WORK TO COMPLETE:
A verbatim reproduction of the lines below, from the line containing "抖音音乐 (73, 277)" through the line containing "Professionnels (499, 2375)", both ends included, is the whole required output.

[EXCERPTED RECORDS Boundary: Start]

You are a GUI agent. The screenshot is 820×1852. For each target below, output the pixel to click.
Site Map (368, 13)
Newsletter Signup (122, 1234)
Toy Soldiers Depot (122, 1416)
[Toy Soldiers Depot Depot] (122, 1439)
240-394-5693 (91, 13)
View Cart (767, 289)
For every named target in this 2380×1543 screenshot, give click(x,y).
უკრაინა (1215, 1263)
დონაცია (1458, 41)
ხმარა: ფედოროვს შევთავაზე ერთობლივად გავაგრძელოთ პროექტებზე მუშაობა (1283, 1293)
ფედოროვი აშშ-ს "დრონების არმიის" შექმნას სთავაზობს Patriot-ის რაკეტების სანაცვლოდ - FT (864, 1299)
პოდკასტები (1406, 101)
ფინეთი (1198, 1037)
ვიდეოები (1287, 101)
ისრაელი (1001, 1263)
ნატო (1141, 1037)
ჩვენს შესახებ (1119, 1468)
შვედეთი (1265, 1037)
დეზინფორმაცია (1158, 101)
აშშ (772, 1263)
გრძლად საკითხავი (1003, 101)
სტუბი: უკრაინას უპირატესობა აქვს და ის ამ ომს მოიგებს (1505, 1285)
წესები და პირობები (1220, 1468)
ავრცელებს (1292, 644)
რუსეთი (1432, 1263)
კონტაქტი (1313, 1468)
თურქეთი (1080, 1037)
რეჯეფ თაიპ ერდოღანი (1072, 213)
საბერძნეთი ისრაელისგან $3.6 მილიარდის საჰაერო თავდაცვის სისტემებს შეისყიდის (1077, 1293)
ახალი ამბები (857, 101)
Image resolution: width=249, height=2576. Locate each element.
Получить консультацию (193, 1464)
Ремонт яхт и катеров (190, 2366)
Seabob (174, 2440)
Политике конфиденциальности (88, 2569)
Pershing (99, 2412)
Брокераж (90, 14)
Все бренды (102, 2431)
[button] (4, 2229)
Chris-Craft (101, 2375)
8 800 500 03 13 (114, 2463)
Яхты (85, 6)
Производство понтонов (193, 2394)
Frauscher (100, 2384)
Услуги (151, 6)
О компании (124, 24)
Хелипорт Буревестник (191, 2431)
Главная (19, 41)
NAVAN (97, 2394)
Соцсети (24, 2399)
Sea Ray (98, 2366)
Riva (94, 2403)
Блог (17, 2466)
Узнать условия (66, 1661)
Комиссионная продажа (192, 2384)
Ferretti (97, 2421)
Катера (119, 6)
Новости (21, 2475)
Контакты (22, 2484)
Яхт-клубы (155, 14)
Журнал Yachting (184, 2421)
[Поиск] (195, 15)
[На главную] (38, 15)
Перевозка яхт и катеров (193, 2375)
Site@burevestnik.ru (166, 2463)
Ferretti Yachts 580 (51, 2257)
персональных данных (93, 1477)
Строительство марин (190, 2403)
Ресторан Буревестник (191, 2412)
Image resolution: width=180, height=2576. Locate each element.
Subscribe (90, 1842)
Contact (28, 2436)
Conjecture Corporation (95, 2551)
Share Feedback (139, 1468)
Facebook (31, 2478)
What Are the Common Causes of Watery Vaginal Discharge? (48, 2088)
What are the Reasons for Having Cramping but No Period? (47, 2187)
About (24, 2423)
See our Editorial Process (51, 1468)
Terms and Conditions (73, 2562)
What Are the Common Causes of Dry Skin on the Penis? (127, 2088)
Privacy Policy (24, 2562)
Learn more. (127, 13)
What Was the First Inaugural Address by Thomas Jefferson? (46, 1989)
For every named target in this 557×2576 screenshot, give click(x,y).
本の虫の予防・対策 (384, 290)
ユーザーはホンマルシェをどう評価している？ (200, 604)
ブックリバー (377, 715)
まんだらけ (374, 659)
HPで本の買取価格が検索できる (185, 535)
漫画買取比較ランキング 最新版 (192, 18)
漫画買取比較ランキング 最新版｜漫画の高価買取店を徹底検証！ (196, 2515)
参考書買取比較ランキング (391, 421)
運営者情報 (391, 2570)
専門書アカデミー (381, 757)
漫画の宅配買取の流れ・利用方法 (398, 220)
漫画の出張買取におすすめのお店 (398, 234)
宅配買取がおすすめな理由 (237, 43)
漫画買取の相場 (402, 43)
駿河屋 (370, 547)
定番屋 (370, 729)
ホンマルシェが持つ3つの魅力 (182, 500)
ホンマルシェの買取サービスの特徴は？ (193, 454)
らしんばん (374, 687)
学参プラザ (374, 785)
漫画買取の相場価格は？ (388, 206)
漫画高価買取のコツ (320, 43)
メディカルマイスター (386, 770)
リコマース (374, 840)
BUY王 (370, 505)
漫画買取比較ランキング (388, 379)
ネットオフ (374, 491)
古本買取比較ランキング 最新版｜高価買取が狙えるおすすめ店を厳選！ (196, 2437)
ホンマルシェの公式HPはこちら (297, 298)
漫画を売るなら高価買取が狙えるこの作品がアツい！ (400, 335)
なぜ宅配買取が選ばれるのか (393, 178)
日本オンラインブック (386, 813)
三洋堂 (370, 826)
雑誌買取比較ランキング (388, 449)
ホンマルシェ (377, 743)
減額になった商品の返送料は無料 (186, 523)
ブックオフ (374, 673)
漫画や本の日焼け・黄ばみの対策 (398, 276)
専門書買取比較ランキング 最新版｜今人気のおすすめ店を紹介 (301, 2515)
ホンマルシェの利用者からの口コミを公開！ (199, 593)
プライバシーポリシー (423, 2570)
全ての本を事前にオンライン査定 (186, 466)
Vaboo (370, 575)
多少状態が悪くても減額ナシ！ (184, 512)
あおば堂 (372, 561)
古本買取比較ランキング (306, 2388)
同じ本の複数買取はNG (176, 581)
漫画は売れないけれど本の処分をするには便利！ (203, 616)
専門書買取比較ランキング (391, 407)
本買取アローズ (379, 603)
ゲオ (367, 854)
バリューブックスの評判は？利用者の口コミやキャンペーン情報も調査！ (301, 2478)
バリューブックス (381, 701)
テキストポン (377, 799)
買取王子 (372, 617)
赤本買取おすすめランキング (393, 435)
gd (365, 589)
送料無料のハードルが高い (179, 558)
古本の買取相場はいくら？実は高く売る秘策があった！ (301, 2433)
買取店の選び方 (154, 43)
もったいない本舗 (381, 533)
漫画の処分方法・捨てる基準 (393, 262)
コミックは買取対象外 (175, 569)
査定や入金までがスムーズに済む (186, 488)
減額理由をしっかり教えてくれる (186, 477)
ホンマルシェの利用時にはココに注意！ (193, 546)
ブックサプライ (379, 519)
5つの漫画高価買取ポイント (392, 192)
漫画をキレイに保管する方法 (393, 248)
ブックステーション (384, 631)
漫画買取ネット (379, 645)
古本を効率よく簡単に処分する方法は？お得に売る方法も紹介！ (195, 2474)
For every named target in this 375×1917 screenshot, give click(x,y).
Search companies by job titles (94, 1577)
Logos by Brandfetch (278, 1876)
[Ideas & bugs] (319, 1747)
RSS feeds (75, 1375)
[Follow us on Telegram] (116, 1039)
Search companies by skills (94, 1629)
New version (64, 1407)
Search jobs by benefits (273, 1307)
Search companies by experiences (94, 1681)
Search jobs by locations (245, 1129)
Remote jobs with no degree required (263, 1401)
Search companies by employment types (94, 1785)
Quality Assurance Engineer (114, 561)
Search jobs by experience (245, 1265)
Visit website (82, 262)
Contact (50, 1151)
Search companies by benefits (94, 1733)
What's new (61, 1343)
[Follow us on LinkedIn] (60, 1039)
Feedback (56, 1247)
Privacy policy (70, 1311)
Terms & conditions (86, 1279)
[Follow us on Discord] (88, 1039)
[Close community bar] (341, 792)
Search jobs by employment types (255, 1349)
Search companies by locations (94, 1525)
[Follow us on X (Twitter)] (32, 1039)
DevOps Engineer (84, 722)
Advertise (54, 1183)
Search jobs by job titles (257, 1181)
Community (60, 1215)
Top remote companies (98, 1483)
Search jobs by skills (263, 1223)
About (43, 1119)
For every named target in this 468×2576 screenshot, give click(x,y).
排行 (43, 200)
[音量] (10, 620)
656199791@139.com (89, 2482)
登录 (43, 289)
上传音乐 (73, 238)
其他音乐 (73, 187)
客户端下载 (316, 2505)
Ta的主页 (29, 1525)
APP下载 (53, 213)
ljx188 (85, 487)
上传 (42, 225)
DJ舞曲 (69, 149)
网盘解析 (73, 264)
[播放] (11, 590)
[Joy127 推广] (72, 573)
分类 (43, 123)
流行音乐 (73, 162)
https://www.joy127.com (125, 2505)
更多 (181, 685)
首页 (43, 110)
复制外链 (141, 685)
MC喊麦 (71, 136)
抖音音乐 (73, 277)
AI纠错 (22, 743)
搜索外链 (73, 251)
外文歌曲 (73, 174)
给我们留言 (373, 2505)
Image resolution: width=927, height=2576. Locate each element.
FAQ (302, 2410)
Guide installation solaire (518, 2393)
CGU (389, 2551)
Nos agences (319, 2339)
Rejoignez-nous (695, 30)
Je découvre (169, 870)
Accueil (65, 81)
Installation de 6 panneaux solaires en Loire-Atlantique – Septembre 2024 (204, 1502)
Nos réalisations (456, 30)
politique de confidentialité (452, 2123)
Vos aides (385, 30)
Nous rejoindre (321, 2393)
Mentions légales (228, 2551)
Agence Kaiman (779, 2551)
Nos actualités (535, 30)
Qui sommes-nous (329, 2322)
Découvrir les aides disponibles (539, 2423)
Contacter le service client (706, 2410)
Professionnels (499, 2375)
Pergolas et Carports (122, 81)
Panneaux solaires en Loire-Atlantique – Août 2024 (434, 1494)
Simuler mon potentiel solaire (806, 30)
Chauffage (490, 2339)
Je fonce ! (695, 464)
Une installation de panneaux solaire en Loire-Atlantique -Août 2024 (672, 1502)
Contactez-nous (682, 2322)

[EXCERPTED RECORDS Boundary: End]

SOLUTION TO THE EXERCISE:
抖音音乐 (73, 277)
AI纠错 (22, 743)
搜索外链 (73, 251)
外文歌曲 (73, 174)
给我们留言 (373, 2505)
Image resolution: width=927, height=2576. Locate each element.
FAQ (302, 2410)
Guide installation solaire (518, 2393)
CGU (389, 2551)
Nos agences (319, 2339)
Rejoignez-nous (695, 30)
Je découvre (169, 870)
Accueil (65, 81)
Installation de 6 panneaux solaires en Loire-Atlantique – Septembre 2024 (204, 1502)
Nos réalisations (456, 30)
politique de confidentialité (452, 2123)
Vos aides (385, 30)
Nous rejoindre (321, 2393)
Mentions légales (228, 2551)
Agence Kaiman (779, 2551)
Nos actualités (535, 30)
Qui sommes-nous (329, 2322)
Découvrir les aides disponibles (539, 2423)
Contacter le service client (706, 2410)
Professionnels (499, 2375)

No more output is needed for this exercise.